:: ÜBUNGSAUFGABE 1 ::
Schreiben Sie den Auszug über die Dachsanierung auf Burg Eltz vollständig und unverändert ab.
:: ÜBUNGSAUFGABE 2 ::
Geben Sie aus den Datensätzen ausschließlich die Zeilen von der Zeile mit „Task: Open the Facebook shortcut tile“ bis zur Zeile mit „Click the funnel“ wortgetreu wieder, beide Zeilen eingeschlossen.
====== AUSGEWÄHLTER AUSZUG
Dachsanierung auf Burg Eltz mit Moselschiefer

Bei den Dächern der Burg Eltz finden sich Zeugnisse alter Dachdeckerkunst und älteste Belege für die Haltbarkeit von Moselschiefer als Dachdeckungsmaterial. Die Burg erhielt in großen Teilen eine neue Schieferdeckung – insgesamt 1800 m² in Altdeutscher Deckung aus Moselschiefer im scharfen Hieb.

Die Burg Eltz am Elzbach, einem Zufluss der Mosel, wurde erstmals 1157 erwähnt. Sie zählt heute zu den besterhaltenen Burgen Deutschlands und wird jährlich von rund 250 000 Gästen besucht. Das Bauwerk hatte das Glück, nie unter einer ernsthaften kriegerischen Auseinandersetzung gelitten zu haben. Das Besondere an dieser Burg ist deshalb nicht nur ihr originaler historischer Zustand, sondern auch die hier einst gefundenen uralten Belege der Dachdeckerkunst und die erhaltenen Belege der verwendeten Baumaterialien. Hier fand das Unternehmen Rathscheck mit Moselschiefer gedeckte Flächen, die nachweislich über 200 Jahre alt waren.
============
====== VORLIEGENDE DATENSÄTZE
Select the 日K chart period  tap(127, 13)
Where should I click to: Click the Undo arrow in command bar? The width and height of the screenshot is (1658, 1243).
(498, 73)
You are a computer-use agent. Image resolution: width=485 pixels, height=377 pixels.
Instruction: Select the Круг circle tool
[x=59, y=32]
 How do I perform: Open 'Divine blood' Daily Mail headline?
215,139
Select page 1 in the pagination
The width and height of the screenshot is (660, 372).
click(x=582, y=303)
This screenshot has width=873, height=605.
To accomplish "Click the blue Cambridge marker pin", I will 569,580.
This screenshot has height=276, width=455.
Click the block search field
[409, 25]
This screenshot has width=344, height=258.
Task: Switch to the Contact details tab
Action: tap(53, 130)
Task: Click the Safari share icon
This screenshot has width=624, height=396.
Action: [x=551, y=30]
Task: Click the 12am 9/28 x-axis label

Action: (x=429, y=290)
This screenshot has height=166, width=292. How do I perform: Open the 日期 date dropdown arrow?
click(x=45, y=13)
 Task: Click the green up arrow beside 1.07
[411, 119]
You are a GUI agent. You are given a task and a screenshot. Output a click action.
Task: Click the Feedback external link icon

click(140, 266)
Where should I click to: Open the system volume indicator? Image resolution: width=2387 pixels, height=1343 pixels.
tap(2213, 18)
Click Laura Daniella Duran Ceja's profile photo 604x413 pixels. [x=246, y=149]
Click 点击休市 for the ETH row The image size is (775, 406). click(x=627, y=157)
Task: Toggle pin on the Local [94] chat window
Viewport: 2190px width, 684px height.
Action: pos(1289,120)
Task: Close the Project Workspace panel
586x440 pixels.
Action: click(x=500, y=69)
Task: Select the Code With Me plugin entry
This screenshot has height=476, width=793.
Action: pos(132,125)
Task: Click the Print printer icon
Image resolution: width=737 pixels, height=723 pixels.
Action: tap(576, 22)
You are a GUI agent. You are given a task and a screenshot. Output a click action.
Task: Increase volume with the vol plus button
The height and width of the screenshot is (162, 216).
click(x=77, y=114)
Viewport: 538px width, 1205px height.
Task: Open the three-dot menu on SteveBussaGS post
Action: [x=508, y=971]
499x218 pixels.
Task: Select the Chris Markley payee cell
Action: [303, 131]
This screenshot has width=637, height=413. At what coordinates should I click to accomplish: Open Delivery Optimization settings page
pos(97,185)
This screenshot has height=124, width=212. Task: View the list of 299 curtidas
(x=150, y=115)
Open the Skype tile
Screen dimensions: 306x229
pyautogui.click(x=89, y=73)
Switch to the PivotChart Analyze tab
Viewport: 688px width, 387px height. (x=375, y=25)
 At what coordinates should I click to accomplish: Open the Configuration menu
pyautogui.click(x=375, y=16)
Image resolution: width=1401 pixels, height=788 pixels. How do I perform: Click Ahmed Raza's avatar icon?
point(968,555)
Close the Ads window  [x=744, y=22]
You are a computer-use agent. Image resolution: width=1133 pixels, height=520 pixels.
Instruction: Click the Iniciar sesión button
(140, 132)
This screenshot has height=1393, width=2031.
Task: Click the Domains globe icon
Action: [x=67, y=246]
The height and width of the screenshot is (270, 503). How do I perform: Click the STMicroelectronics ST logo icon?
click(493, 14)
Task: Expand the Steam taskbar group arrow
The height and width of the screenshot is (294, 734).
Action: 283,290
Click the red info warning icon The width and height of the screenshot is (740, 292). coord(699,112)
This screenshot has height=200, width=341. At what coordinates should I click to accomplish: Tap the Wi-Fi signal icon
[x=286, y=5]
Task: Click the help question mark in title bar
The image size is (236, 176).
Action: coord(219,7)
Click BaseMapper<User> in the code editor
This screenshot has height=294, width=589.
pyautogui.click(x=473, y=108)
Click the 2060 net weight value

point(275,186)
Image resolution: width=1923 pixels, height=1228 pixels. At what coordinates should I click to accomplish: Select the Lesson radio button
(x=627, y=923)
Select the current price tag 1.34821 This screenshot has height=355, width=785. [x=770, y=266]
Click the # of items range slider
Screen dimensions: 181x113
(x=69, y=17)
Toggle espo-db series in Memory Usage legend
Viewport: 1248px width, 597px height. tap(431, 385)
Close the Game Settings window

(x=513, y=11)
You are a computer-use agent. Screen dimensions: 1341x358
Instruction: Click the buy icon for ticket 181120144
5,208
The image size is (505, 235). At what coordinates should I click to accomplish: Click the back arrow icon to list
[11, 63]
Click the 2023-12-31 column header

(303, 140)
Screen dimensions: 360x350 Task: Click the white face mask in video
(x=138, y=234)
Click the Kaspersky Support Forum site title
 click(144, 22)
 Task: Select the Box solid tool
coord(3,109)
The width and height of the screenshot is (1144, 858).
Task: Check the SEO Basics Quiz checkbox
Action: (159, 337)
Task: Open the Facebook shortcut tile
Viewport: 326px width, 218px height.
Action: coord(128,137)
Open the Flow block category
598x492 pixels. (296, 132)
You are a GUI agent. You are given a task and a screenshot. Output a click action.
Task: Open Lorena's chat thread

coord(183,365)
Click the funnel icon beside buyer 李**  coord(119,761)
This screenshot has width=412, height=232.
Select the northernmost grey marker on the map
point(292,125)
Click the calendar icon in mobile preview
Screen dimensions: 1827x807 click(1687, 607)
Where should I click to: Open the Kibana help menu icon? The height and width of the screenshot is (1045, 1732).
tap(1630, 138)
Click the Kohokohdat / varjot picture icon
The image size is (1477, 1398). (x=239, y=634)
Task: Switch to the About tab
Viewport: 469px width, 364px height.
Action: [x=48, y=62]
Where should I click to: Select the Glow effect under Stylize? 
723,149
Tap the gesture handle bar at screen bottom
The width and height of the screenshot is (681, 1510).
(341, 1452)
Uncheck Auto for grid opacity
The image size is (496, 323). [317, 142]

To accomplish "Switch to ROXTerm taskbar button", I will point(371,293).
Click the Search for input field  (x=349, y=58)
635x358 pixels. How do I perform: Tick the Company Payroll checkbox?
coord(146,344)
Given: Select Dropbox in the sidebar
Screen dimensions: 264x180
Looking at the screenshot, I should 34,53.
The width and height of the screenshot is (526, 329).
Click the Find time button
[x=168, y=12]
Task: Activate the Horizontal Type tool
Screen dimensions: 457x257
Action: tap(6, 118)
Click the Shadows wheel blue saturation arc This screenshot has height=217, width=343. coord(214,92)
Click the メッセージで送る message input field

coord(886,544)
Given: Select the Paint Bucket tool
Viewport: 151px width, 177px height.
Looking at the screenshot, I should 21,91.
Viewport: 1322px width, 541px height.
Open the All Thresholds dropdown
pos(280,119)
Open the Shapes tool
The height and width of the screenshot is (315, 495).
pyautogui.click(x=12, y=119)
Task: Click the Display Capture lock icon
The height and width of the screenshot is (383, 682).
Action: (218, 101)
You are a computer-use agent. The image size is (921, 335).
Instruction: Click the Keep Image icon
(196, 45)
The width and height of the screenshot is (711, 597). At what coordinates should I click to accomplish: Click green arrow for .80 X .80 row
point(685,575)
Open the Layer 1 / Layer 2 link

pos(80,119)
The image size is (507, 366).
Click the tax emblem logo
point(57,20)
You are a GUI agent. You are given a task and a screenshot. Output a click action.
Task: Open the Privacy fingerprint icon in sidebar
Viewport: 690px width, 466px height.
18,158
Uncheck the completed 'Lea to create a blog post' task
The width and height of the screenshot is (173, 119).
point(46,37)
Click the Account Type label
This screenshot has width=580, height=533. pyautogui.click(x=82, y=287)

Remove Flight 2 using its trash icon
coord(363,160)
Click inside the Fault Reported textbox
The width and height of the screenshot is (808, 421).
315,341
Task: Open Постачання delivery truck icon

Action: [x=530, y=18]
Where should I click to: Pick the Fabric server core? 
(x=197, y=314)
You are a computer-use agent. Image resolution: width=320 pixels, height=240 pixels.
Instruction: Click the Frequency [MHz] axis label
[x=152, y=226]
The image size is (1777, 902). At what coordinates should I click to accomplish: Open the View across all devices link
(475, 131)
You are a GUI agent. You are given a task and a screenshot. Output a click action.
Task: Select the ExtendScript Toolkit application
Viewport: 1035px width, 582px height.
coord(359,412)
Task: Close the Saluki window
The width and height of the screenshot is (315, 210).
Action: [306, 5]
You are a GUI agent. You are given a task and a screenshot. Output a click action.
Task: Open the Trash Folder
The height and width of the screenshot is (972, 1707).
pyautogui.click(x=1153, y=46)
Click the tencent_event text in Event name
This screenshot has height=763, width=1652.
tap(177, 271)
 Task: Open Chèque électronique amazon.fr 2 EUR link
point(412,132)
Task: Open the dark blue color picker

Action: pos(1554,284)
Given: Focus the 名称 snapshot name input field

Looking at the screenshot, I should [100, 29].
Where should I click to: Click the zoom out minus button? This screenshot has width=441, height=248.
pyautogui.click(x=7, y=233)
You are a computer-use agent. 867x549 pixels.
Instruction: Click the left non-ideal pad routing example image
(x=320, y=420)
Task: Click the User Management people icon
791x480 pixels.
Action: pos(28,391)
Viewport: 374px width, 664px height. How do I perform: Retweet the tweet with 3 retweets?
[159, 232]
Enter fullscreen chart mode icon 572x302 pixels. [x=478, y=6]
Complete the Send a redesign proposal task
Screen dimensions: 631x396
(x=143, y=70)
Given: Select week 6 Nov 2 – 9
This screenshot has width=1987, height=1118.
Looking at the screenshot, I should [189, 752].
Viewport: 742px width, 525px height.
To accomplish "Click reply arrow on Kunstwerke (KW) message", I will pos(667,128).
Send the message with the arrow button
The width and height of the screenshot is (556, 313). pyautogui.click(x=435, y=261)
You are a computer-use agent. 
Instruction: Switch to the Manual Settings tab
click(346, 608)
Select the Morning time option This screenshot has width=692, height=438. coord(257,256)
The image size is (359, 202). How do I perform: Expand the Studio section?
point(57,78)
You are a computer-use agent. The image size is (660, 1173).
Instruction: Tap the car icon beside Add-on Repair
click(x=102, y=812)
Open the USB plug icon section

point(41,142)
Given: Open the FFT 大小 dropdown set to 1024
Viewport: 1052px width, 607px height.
============
:: MUSTERLÖSUNG 1 ::
Dachsanierung auf Burg Eltz mit Moselschiefer

Bei den Dächern der Burg Eltz finden sich Zeugnisse alter Dachdeckerkunst und älteste Belege für die Haltbarkeit von Moselschiefer als Dachdeckungsmaterial. Die Burg erhielt in großen Teilen eine neue Schieferdeckung – insgesamt 1800 m² in Altdeutscher Deckung aus Moselschiefer im scharfen Hieb.

Die Burg Eltz am Elzbach, einem Zufluss der Mosel, wurde erstmals 1157 erwähnt. Sie zählt heute zu den besterhaltenen Burgen Deutschlands und wird jährlich von rund 250 000 Gästen besucht. Das Bauwerk hatte das Glück, nie unter einer ernsthaften kriegerischen Auseinandersetzung gelitten zu haben. Das Besondere an dieser Burg ist deshalb nicht nur ihr originaler historischer Zustand, sondern auch die hier einst gefundenen uralten Belege der Dachdeckerkunst und die erhaltenen Belege der verwendeten Baumaterialien. Hier fand das Unternehmen Rathscheck mit Moselschiefer gedeckte Flächen, die nachweislich über 200 Jahre alt waren.

:: MUSTERLÖSUNG 2 ::
Task: Open the Facebook shortcut tile
Viewport: 326px width, 218px height.
Action: coord(128,137)
Open the Flow block category
598x492 pixels. (296, 132)
You are a GUI agent. You are given a task and a screenshot. Output a click action.
Task: Open Lorena's chat thread

coord(183,365)
Click the funnel icon beside buyer 李**  coord(119,761)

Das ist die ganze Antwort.